Jim Jensen

No. 11
- Positions: Wide receiver, quarterback

Personal information
- Born: November 14, 1958 (age 67) Abington, Pennsylvania, U.S.
- Listed height: 6 ft 4 in (1.93 m)
- Listed weight: 215 lb (98 kg)

Career information
- High school: Central Bucks West (Doylestown, Pennsylvania)
- College: Boston University (1977–1980)
- NFL draft: 1981: 11th round, 291st overall pick

Career history

Playing
- Miami Dolphins (1981–1992); Miami Hooters (1993–1994);

Coaching
- Florida Bobcats (1996) Head coach; Miami Tropics (2000) Head coach;

Awards and highlights
- 50 Greatest Dolphins; Yankee Offensive Player of the Year (1980); First-team All-ECAC (1979); 2× First-team All-Yankee (1979, 1980); Boston University Terriers Athletics Hall of Fame;

Career NFL statistics
- Receptions: 229
- Receiving yards: 2,171
- Receiving touchdowns: 19
- Stats at Pro Football Reference

Career AFL statistics
- Passing attempts: 539
- Passing completions: 290
- Completion percentage: 53.8%
- TD–INT: 51–18
- Passing yards: 3,256
- Stats at ArenaFan.com

= Jim Jensen (wide receiver) =

American football player and coach (born 1958)
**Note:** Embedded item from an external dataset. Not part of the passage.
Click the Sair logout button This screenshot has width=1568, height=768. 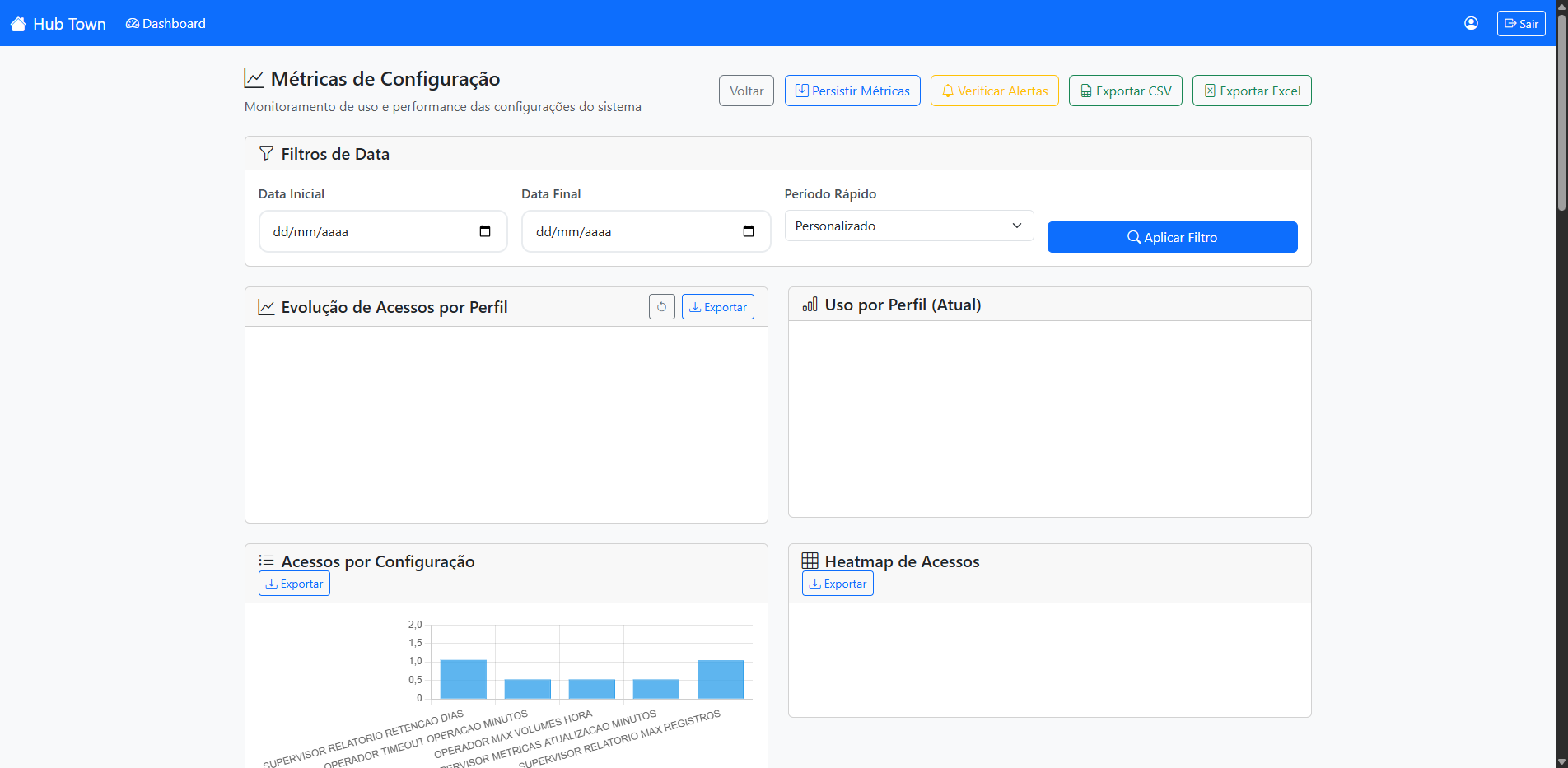pos(1520,23)
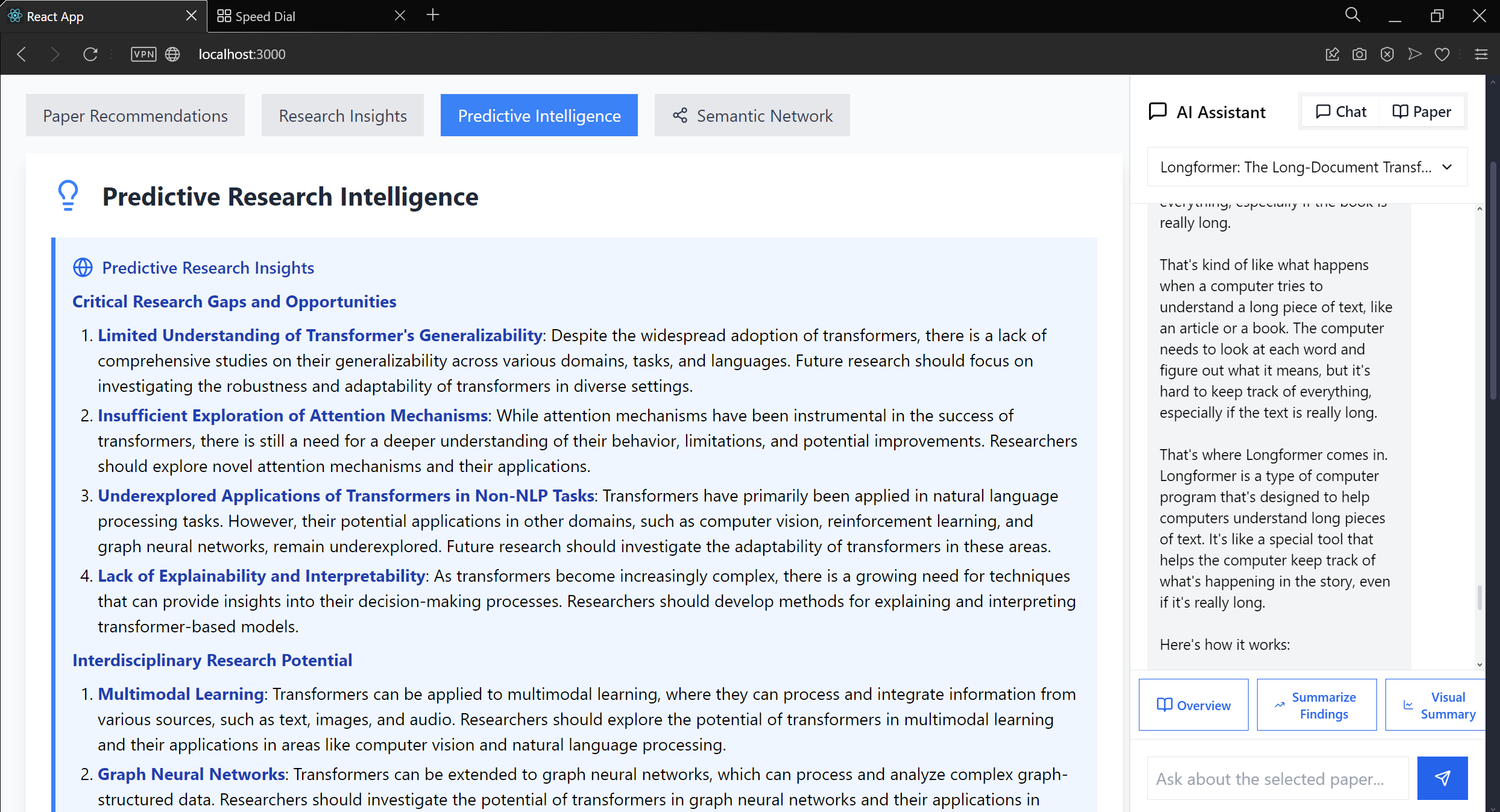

James Christopher Jensen (born November 14, 1958), nicknamed "Crash", is an American former professional football player who was a wide receiver for the Miami Dolphins of the National Football League (NFL) from 1981 to 1992. He played college football as a quarterback for the Boston University Terriers. He also played for the Miami Hooters of the Arena Football League (AFL) at quarterback.

==Early life==

Jensen attended Central Bucks High School West.

==College career==
Jensen attended Boston University, playing college football for the Boston University Terriers at quarterback, compiling a 17–3–1 as the starter. As a junior in 1979, Jensen was selected to the all-ECAC team as well as all-conference team. In 1980 as a senior, Jensen was named the Yankee Conference Offensive Player of the Year as well as all-conference team once again.

He was inducted into the Boston University Terriers Athletics Hall of Fame in 1986.

==Professional career==
Jensen played his entire 14-year career in Miami, 12 with the Miami Dolphins of the National Football League (NFL), and two for the Miami Hooters of the Arena Football League (AFL).

His best years came while teamed with quarterback Dan Marino and head coach Don Shula.

Jensen wore jersey no. 11 because he entered the league as a quarterback, then an ineligible number for a wide receiver. After Marino was selected in the 1983 NFL draft, it became evident that Jensen would need to find another way to survive on the Dolphins roster. He became a human Swiss army knife, with a knack for making tackles on punt and kickoff coverages and converting third down opportunities as a running back or wide receiver in the offensive set with Marino. On Mexican TV he was known as "the Thousand Uses" ("el Mil Usos" in Spanish) due to his versatility.

His best season statistically was in 1989 with 61 receptions for 557 yards and 6 receiving touchdowns, with 8 rushing attempts for 50 yards, and 1 passing attempt and completion for a 19-yard touchdown. He was named the Dolphins special teams most valuable player in 1988. Jensen finished his 12 NFL seasons with 229 receptions for 2,171 yards and 19 touchdowns. He also passed for two touchdowns. In 1989, he caught Marino's 200th career touchdown pass. Jim was also the 1988 NFL Special Teams Player of the Year.

==Head coaching career==
Jensen was the head coach of the Florida Bobcats of the AFL in 1996. In 2000, he served as the head coach for the Miami Tropics of the Spring Football League (SFL).

==After football==
Jensen was selected to the 50 Greatest Dolphins as the special teams player.

He was selected as the 2006 Miami Dolphins Unsung Hero.